SingTel – BT
SingTel, STT file appeals in Jakarta
They’re fighting lower court decision that they broke anti-monopoly law
SINGAPORE Telecommunications and sister company Singapore Technologies Telemedia (STT) yesterday filed their respective appeals with Indonesia’s Supreme Court against a lower court decision that they broke the country’s anti- monopoly law.
Parent Temasek Holdings had on Wednesday filed its appeal with the Supreme Court against the ruling of the District Court of Central Jakarta which upheld the KPPU findings.
KPPU, Indonesia’s business competition watchdog, had said that Temasek and its affiliates had violated antitrust laws in their cross-ownership of the country’s two biggest telcos.
Temasek has an indirect stake in PT Telkomsel through SingTel, which owns 35 per cent of the telco.
Separately, Temasek’s wholly owned subsidiary STT holds a 40 per cent stake in Indosat, the second-largest telco, through its unit Asia Mobile Holdings.
The court had set a 12-month deadline for Temasek and its affiliates to give up one of the stakes in one of the telcos or cut their shareholdings in the two telcos by half.
A SingTel spokeswoman said yesterday that the court’s decision was wrong and without any credible basis.
‘We maintain that the decision by KPPU is wrong and is not supported by law or adequate evidence,’ she said.
SingTel and wholly owned SingTel Mobile do not own majority shares in any Indonesian company, she said.
SingTel Mobile is only a minority investor in Telkomsel and does not control its operations.
Telkomsel is majority- owned and controlled by PT Telkom, she said.
STT in a statement said that ‘contrary to the District Court’s decision, STT is not part of a ‘single economic entity’ with Temasek Holdings and SingTel, as it acts independently’.
STT, which acquired its Indosat shares from the Indonesian government following an invitation to participate in a privatisation in 2002, has never held a majority of shares in Indosat, the company said.
‘It has never assumed a dominant position to charge Indonesian consumers excessive prices, as tariffs are regulated by the Indonesian authorities and determined by the operators,’ it said.
Goh Yong Siang, Temasek Holdings managing director, strategic relations, said that Temasek has not broken any laws and will vigorously contest all allegations against it.
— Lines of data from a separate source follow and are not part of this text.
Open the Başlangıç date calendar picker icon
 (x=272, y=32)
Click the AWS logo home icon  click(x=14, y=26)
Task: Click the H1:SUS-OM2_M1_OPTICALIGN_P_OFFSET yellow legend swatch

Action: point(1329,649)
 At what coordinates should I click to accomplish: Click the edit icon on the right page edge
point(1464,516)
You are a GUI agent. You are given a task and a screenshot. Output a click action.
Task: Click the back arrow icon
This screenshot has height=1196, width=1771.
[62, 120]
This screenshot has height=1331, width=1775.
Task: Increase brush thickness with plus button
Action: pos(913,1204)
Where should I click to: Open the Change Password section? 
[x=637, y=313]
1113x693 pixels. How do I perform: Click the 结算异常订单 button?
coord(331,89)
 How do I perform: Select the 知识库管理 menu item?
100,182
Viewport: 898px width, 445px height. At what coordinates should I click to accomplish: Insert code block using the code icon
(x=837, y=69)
‘We fully respect the laws of Indonesia and hope that all our legal rights will likewise be respected,’ said Mr Goh.
‘As a long-term investor in Asia, we believe a just and impartial resolution of disputes is in the longer- term interest of Asia’s developing economies and her people. It is in this spirit that we intend to exercise all rights and remedies available to us for the orderly resolution of disputes.’